---- DATA

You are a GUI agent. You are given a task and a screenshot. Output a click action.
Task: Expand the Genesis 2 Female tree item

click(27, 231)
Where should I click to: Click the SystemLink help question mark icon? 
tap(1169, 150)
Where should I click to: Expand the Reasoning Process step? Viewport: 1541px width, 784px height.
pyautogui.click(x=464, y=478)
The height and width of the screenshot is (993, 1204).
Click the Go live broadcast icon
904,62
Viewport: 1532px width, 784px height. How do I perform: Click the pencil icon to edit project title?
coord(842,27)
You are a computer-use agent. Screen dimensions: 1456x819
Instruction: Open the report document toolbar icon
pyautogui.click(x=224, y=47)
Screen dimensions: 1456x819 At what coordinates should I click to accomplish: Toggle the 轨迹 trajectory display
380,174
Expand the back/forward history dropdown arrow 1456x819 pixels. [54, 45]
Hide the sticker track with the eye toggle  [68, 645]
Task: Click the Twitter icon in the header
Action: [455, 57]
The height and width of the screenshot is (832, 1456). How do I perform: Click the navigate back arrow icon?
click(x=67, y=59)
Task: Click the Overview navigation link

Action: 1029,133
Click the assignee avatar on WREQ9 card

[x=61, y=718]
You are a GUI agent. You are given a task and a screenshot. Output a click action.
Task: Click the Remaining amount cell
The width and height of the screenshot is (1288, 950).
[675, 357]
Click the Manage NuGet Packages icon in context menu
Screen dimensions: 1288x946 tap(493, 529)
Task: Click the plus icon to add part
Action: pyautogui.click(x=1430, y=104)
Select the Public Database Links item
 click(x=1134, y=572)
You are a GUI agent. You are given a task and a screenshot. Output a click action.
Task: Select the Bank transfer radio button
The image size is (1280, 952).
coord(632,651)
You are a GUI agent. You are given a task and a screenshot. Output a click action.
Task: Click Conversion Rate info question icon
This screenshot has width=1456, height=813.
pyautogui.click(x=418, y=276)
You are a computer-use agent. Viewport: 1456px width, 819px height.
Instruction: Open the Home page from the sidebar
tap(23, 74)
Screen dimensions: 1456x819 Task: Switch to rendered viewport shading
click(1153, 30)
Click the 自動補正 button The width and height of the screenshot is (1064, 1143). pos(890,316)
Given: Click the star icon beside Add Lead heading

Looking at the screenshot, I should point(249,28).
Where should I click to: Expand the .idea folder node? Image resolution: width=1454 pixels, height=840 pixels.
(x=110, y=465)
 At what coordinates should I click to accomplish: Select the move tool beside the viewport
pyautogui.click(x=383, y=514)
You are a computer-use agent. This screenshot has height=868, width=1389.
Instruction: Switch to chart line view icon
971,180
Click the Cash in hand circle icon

--------

### BRIEF
Retype all of the records above, keeping them identical.

### RESULT OF THIS EXERCISE
You are a GUI agent. You are given a task and a screenshot. Output a click action.
Task: Expand the Genesis 2 Female tree item

click(27, 231)
Where should I click to: Click the SystemLink help question mark icon? 
tap(1169, 150)
Where should I click to: Expand the Reasoning Process step? Viewport: 1541px width, 784px height.
pyautogui.click(x=464, y=478)
The height and width of the screenshot is (993, 1204).
Click the Go live broadcast icon
904,62
Viewport: 1532px width, 784px height. How do I perform: Click the pencil icon to edit project title?
coord(842,27)
You are a computer-use agent. Screen dimensions: 1456x819
Instruction: Open the report document toolbar icon
pyautogui.click(x=224, y=47)
Screen dimensions: 1456x819 At what coordinates should I click to accomplish: Toggle the 轨迹 trajectory display
380,174
Expand the back/forward history dropdown arrow 1456x819 pixels. [54, 45]
Hide the sticker track with the eye toggle  [68, 645]
Task: Click the Twitter icon in the header
Action: [455, 57]
The height and width of the screenshot is (832, 1456). How do I perform: Click the navigate back arrow icon?
click(x=67, y=59)
Task: Click the Overview navigation link

Action: 1029,133
Click the assignee avatar on WREQ9 card

[x=61, y=718]
You are a GUI agent. You are given a task and a screenshot. Output a click action.
Task: Click the Remaining amount cell
The width and height of the screenshot is (1288, 950).
[675, 357]
Click the Manage NuGet Packages icon in context menu
Screen dimensions: 1288x946 tap(493, 529)
Task: Click the plus icon to add part
Action: pyautogui.click(x=1430, y=104)
Select the Public Database Links item
 click(x=1134, y=572)
You are a GUI agent. You are given a task and a screenshot. Output a click action.
Task: Select the Bank transfer radio button
The image size is (1280, 952).
coord(632,651)
You are a GUI agent. You are given a task and a screenshot. Output a click action.
Task: Click Conversion Rate info question icon
This screenshot has width=1456, height=813.
pyautogui.click(x=418, y=276)
You are a computer-use agent. Viewport: 1456px width, 819px height.
Instruction: Open the Home page from the sidebar
tap(23, 74)
Screen dimensions: 1456x819 Task: Switch to rendered viewport shading
click(1153, 30)
Click the 自動補正 button The width and height of the screenshot is (1064, 1143). pos(890,316)
Given: Click the star icon beside Add Lead heading

Looking at the screenshot, I should point(249,28).
Where should I click to: Expand the .idea folder node? Image resolution: width=1454 pixels, height=840 pixels.
(x=110, y=465)
 At what coordinates should I click to accomplish: Select the move tool beside the viewport
pyautogui.click(x=383, y=514)
You are a computer-use agent. This screenshot has height=868, width=1389.
Instruction: Switch to chart line view icon
971,180
Click the Cash in hand circle icon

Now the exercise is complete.